**Brano estratto**
La Germano ha pubblicato altri dischi, ha avuto un periodo nella seconda metà degli anni 90 in cui sembrava che stesse per succedere qualcosa anche dal punto di vista commerciale, invece niente. Le uscite si sono fatte sempre più rarefatte, ha lavorato come commessa, ha inciso per la Young God di Michael Gira, ha continuato a fare la turnista suonando con gente del calibro di Eels, Yann Tiersen e addirittura David Bowie. Nonostante le collaborazioni di grido, la sua attività ha avuto un profilo sempre molto basso con una attività di concerti propri in locali sempre molto piccoli. I suoi dischi si sono fatti sempre più eterei e sognanti, con sempre meno concessioni alla canzone pop classica. Ha più volte detto che “Happiness” è il suo disco più brutto, che non la rappresenta per niente. Al momento in cui scrivo ha sessantuno anni e sembra completamente sparita dal mondo da sette.

La mattina del 6 agosto 1994 mi alzai, mi lavai a pezzi visto che non avevo nemmeno preso da fare una doccia, andai a prendere il congedo, lo infilai nella borsa. All’uscita, visto che mi ero tagliato i capelli cortissimi come le burbette e visto che lì nessuno mi conosceva, il capoposto mi disse “Oh, dove credi di andare, rospo?”. Tirai fuori il congedo dalla borsa e gli dissi “A casa” e ricordo ancora la sua faccia. Presi il treno che arrivava a Modena, mia madre mi aspettava con la macchina, andammo a casa, pranzai. Dopo pranzo realizzai che i miei amici erano tutti in ferie, in bar non c’era nessuno, non sapevo cosa fare. Telefonai a un paio di miei commilitoni e facemmo due chiacchiere per telefono, anche loro avevano la stessa sensazione di vuoto, di “E adesso?” che avevo io.

Avevamo aspettato questo giorno così tanto che ora non sapevamo cosa farcene.

**Lavoro richiesto**
1. Estrai dal brano il passo che va da "La mattina del" a "sapevamo cosa farcene.".
2. Le affermazioni seguenti concordano con il brano? Rispondi sì o no a ciascuna, citando le parole del testo che lo decidono. (a) La Germano ha suonato con David Bowie. (b) La Germano ritiene "Happiness" il suo disco migliore. (c) Al ritorno a casa, ad aspettare chi scrive con la macchina c'era il padre.

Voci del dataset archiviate
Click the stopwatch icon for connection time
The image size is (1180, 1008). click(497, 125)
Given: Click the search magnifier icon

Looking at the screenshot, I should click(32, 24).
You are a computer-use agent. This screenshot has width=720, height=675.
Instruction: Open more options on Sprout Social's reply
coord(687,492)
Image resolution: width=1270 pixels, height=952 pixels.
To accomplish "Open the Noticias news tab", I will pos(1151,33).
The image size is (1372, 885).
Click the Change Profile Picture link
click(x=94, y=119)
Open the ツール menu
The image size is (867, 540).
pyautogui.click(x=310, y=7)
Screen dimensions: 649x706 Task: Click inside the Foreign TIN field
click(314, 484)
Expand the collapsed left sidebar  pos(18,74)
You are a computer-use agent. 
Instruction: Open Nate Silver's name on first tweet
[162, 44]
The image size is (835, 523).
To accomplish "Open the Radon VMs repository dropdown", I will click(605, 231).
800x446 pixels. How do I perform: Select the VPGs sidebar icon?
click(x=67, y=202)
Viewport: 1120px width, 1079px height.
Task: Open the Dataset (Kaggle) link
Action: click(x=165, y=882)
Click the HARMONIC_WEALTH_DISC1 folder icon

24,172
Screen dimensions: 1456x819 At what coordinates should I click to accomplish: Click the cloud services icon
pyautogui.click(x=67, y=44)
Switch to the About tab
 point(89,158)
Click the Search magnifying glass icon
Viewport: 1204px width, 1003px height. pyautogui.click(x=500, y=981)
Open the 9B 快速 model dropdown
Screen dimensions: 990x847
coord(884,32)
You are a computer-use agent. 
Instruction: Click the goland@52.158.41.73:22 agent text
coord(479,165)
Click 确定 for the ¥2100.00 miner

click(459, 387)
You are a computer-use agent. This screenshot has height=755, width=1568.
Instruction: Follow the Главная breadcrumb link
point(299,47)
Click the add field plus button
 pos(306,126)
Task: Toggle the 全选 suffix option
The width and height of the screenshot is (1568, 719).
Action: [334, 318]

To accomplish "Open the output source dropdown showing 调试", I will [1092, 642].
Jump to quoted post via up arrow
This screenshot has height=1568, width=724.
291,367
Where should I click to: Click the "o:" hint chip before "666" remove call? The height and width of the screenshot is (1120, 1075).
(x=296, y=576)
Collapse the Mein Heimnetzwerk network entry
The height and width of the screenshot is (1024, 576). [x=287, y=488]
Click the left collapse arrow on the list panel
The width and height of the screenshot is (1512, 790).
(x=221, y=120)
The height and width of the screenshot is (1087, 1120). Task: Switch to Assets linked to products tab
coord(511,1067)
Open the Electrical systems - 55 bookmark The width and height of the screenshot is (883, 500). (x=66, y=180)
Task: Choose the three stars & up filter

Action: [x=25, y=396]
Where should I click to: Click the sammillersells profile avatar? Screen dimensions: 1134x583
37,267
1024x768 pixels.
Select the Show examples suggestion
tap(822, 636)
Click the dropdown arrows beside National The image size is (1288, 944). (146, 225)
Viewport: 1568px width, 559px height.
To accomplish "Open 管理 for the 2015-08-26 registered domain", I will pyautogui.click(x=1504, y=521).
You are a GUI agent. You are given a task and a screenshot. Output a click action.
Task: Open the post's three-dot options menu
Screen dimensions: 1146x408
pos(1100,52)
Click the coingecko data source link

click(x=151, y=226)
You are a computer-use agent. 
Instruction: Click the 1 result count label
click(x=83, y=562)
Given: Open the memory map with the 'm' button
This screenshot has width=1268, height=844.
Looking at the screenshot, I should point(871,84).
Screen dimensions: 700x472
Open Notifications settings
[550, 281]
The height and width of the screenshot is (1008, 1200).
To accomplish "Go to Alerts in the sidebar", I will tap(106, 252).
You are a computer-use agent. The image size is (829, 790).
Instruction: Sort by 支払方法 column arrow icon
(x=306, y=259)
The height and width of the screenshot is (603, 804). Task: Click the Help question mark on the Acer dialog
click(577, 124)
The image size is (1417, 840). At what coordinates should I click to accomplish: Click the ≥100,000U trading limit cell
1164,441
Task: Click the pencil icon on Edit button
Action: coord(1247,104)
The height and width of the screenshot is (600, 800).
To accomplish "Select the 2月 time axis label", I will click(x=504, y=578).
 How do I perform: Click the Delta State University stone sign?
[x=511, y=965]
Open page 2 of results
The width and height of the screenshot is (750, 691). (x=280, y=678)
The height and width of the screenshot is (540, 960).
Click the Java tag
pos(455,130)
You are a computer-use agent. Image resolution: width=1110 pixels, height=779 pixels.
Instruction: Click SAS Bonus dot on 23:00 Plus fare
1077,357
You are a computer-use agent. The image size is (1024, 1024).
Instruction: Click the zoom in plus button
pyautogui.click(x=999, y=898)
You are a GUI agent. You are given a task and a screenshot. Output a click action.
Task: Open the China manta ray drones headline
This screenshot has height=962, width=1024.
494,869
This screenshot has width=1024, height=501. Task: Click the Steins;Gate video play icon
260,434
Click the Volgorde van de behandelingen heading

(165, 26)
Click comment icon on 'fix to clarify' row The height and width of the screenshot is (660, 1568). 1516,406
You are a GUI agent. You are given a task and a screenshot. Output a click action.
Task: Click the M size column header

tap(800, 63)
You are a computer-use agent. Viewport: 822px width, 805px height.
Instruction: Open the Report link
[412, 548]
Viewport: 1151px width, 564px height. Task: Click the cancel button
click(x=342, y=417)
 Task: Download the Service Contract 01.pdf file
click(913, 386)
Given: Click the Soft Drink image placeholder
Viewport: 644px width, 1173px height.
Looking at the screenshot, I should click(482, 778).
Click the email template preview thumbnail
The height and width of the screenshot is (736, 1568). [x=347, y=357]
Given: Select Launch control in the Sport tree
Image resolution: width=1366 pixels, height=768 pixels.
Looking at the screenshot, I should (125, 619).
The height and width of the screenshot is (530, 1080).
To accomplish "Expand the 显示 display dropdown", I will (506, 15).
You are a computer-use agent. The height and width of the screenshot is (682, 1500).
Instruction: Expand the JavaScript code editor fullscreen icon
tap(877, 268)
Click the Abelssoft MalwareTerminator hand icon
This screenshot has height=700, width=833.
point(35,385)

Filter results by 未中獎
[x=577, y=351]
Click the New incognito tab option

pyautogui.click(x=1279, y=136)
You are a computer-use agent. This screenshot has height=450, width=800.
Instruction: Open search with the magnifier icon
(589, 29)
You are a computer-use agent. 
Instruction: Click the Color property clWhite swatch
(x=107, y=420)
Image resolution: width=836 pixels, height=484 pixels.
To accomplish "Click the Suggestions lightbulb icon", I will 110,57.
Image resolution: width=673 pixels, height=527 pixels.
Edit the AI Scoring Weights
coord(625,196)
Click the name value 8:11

**Soluzioni dell'esercizio**
1.
La mattina del 6 agosto 1994 mi alzai, mi lavai a pezzi visto che non avevo nemmeno preso da fare una doccia, andai a prendere il congedo, lo infilai nella borsa. All’uscita, visto che mi ero tagliato i capelli cortissimi come le burbette e visto che lì nessuno mi conosceva, il capoposto mi disse “Oh, dove credi di andare, rospo?”. Tirai fuori il congedo dalla borsa e gli dissi “A casa” e ricordo ancora la sua faccia. Presi il treno che arrivava a Modena, mia madre mi aspettava con la macchina, andammo a casa, pranzai. Dopo pranzo realizzai che i miei amici erano tutti in ferie, in bar non c’era nessuno, non sapevo cosa fare. Telefonai a un paio di miei commilitoni e facemmo due chiacchiere per telefono, anche loro avevano la stessa sensazione di vuoto, di “E adesso?” che avevo io.

Avevamo aspettato questo giorno così tanto che ora non sapevamo cosa farcene.

2.
(a) Sì: «ha continuato a fare la turnista suonando con gente del calibro di Eels, Yann Tiersen e addirittura David Bowie».
(b) No: «Ha più volte detto che “Happiness” è il suo disco più brutto, che non la rappresenta per niente».
(c) No: «mia madre mi aspettava con la macchina».